**Supplied entries**
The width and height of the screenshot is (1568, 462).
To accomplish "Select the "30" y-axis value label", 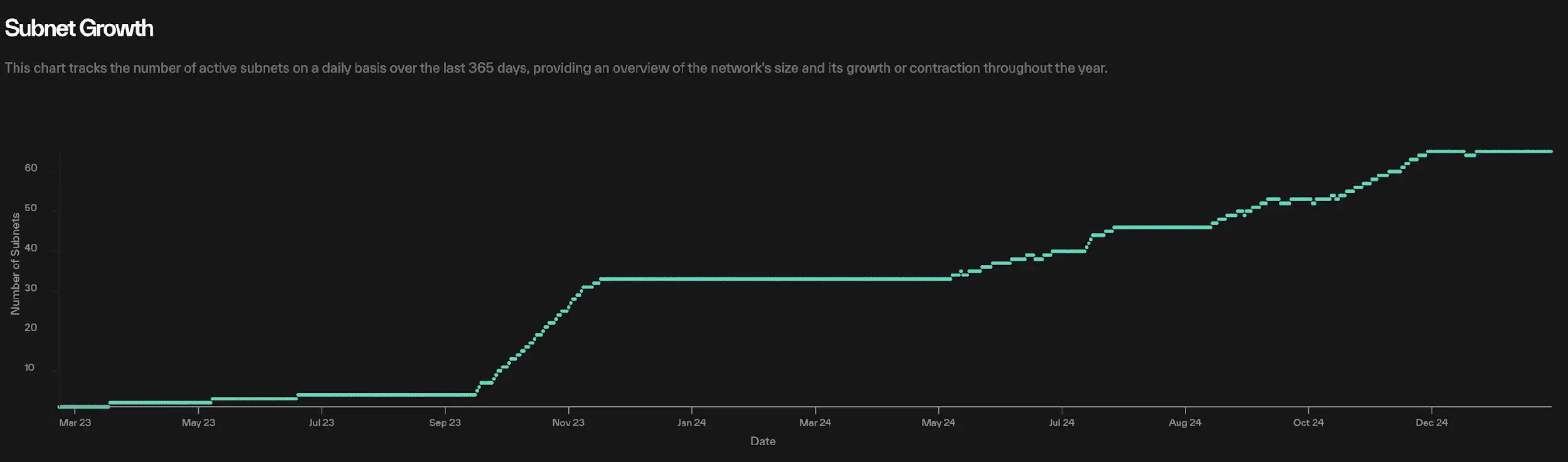I will (x=31, y=288).
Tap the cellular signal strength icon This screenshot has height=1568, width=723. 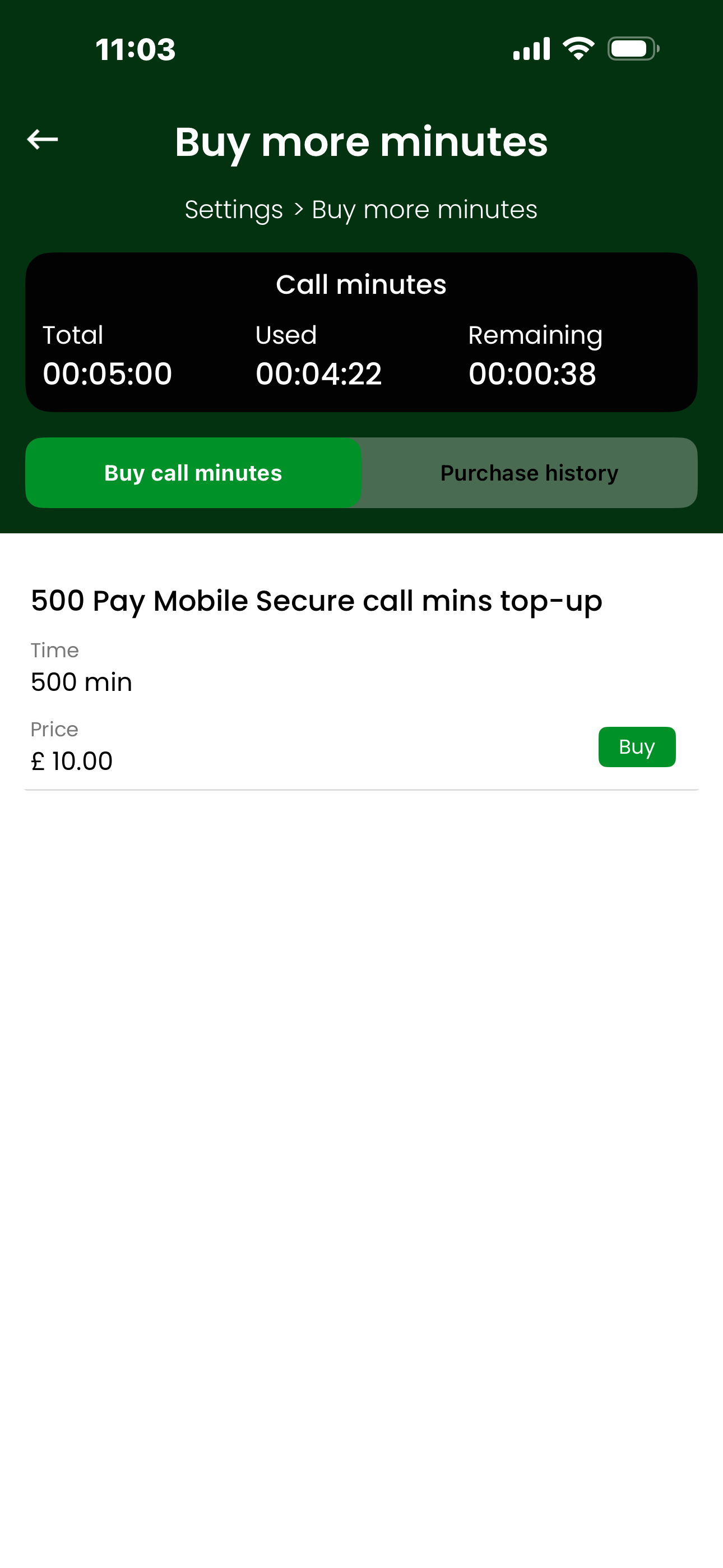click(531, 49)
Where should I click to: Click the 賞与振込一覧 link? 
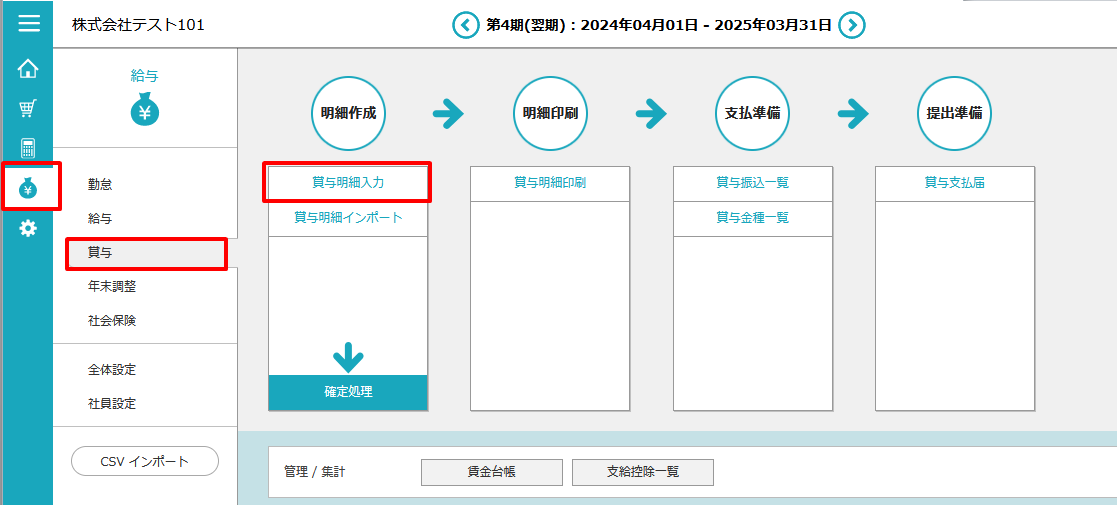752,183
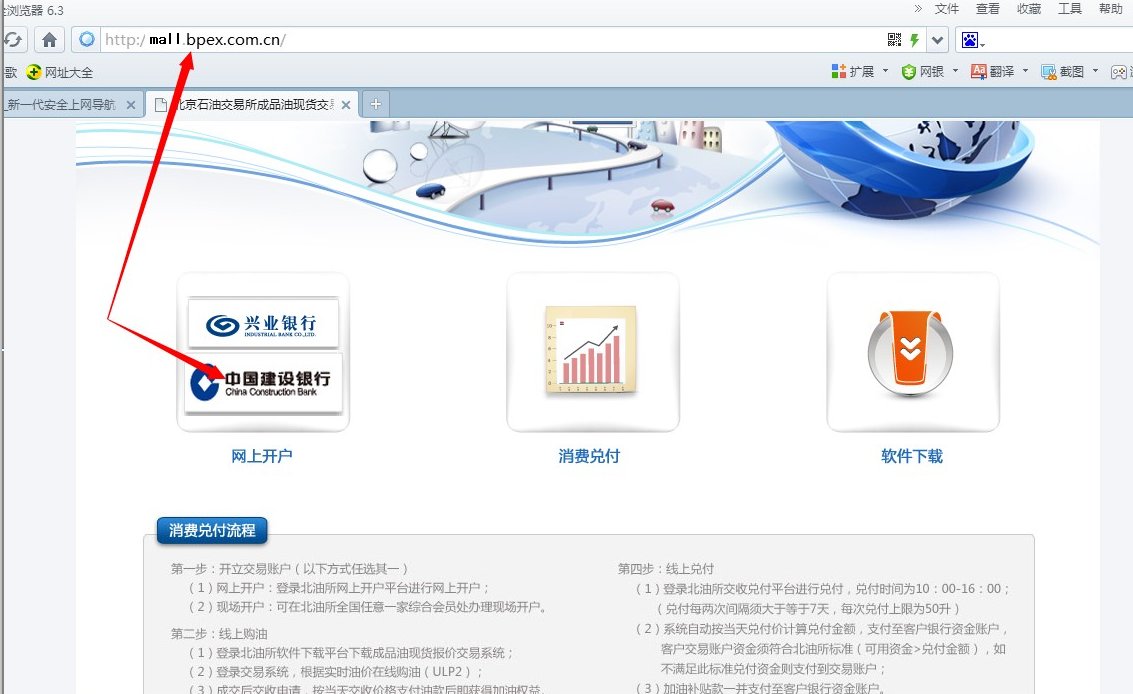Click the 网上开户 link
Screen dimensions: 1133x694
[x=262, y=456]
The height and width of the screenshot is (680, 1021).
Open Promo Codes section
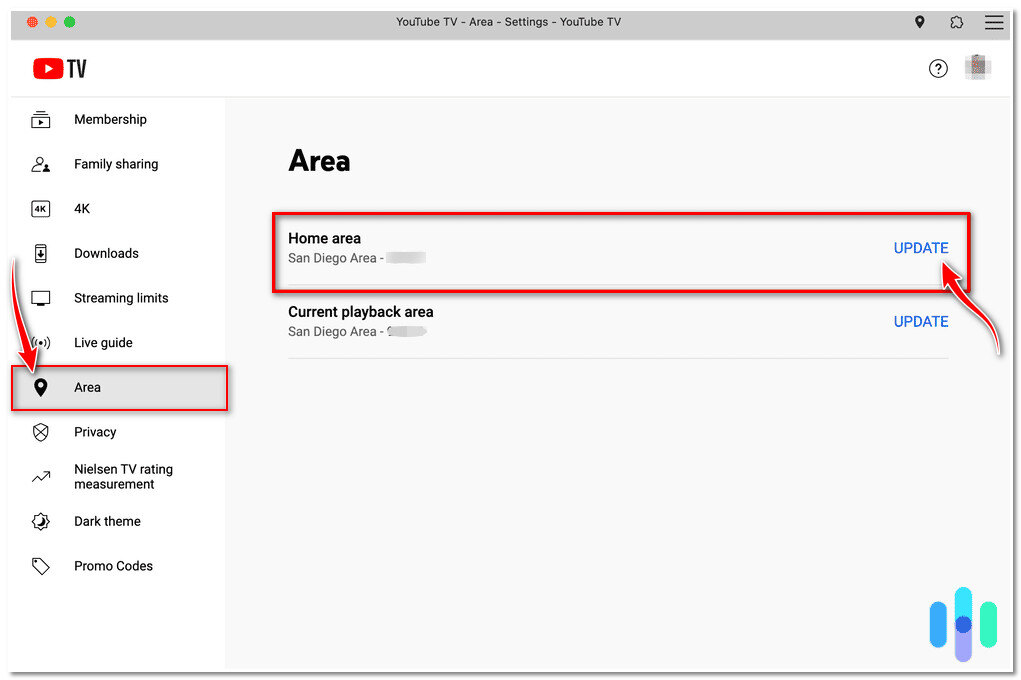coord(113,566)
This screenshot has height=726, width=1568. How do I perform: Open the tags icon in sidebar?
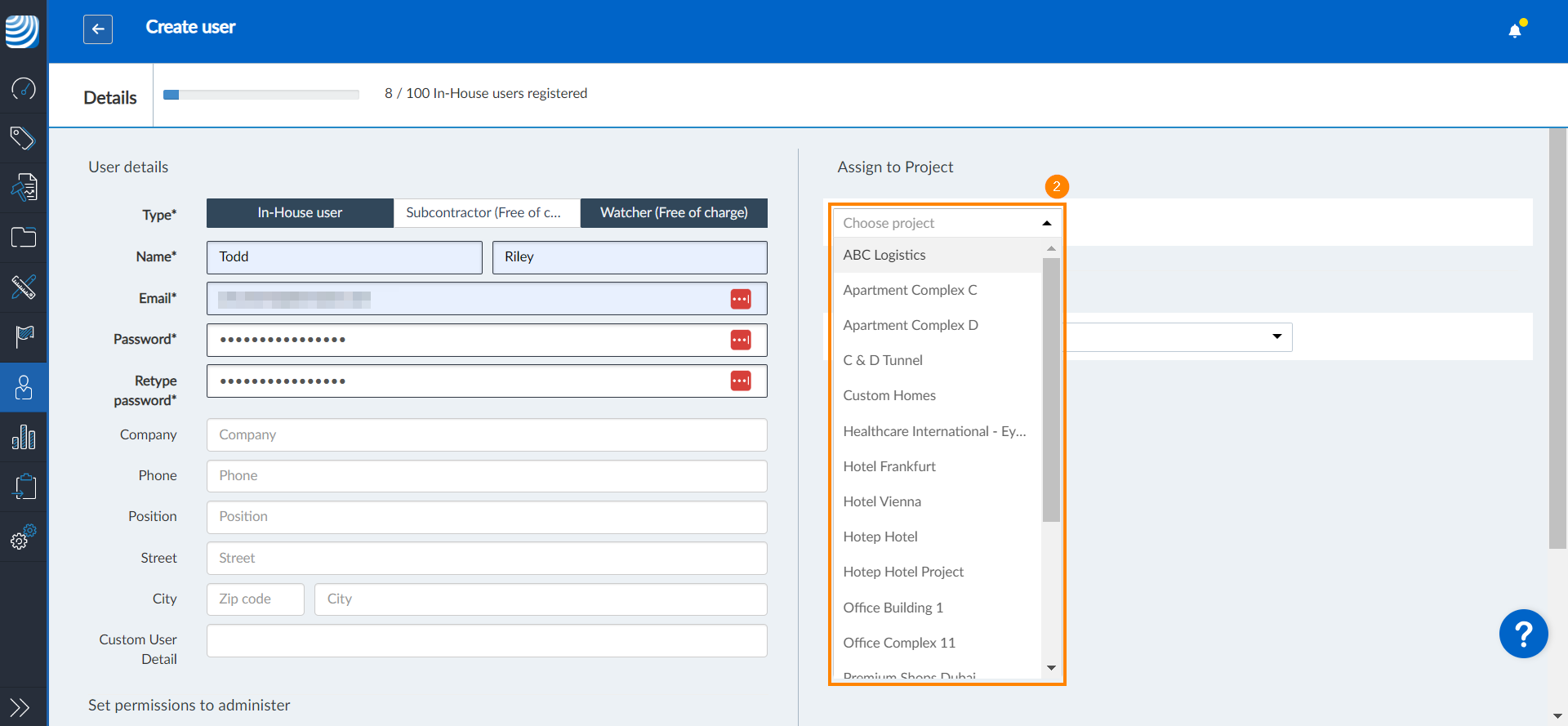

**Problem description**
From the line holding "The height and" through the last line of the material above, each line should be written out exactly, both included; omit the pictures.

**Task answer**
The height and width of the screenshot is (680, 1021).
Open Promo Codes section
coord(113,566)
This screenshot has height=726, width=1568. How do I perform: Open the tags icon in sidebar?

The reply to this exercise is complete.